If I ran data from crime scenes around the world, and I found a high correlation between the presence of an ambulance at the crime scene and a violent crime having occurred at that crime scene; if I conclude that lowering the number ambulances in the city will lower the amount of violent crime and I get the city to lower ambulances, and then I run the numbers after a year and I note that the number of ambulances at violent crimes has decreased so I must have been right !

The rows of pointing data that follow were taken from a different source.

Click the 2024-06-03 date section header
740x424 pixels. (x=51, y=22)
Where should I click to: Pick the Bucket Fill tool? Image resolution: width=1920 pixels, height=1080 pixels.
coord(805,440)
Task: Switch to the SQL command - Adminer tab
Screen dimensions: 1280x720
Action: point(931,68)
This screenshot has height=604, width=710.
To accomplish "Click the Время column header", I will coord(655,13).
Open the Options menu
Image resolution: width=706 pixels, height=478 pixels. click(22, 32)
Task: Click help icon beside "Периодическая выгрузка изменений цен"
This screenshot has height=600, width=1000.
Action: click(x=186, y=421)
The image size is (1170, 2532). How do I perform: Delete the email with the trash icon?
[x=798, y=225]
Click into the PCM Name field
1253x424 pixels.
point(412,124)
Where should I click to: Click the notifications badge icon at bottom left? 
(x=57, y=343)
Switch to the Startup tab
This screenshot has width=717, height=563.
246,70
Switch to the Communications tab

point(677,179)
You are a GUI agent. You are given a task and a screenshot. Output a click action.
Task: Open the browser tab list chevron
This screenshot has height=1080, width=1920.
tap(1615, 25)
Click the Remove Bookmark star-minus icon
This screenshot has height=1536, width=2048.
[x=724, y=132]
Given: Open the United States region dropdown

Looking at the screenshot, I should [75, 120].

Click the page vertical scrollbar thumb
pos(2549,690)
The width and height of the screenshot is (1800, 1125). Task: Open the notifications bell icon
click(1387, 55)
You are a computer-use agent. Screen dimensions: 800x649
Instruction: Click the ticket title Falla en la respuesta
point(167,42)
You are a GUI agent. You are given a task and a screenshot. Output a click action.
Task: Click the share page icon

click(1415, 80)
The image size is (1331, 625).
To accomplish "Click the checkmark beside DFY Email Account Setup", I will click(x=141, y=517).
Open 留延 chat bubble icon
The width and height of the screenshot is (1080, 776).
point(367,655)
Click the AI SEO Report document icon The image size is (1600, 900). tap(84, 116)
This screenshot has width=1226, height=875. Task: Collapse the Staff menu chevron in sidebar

But all you proved is that if you decrease ambulances, there will be fewer ambulances ! You know nothing about the *cause* of violent crime; As Indiana Jones says in “Raiders of the Lost Ark” , “They’re digging in the wrong place !” https://yarn.co/yarn-clip/011189ff-42fb-411a-965c-cb67b483c2b6
Hi Carlo – thanks for sharing your story and thoughts! Hopefully you have found a way to discuss this with your healthcare team in a way that gets your thoughts and concerns across. Although I’m not a doctor so can’t say how you should handle your own health, if you’re looking for further resources to help with these discussions we do have this post from Dr. Nadolsky from a more cautiously pessimistic perspective which may help to see where they’re coming from and the evidence supporting that perspective, and we also have this presentation from Dave from a more cautiously optimistic perspective as well in case it may be of interest.
Of course it also helps to remember that doctors are health consultants whose job it is to give you advice that they feel will best help you achieve better health – likely what your team is doing as well. However, if you do disagree, it is up to you to decide if their advice is something that helps you reach your own personal health goals.
I hope whatever you decide, you find it suits you well!
Hi Julian,
We’re not doctors and can’t give medical advice so can only comment with our thoughts and any resources that may be of interest.
If you’ve seen your total cholesterol and LDL significantly increase from a low carb diet this would meet the definition of a hyper-responder.
Further, it looks like you fit the profile of a Lean Mass Hyper-responder e.g. someone who is typically lean, active, and powered by fat (e.g. on a low carb/ketogenic diet). You may be interested in the Lean Mass Hyper-responder facebook group as there are many there with similar profiles who explore the latest research regarding it, their experience, their perspective, and how they’ve approached having the profile (e.g. taking steps to move away from the profile and how they did so, sticking with it but getting additional testing to keep an eye on things, etc).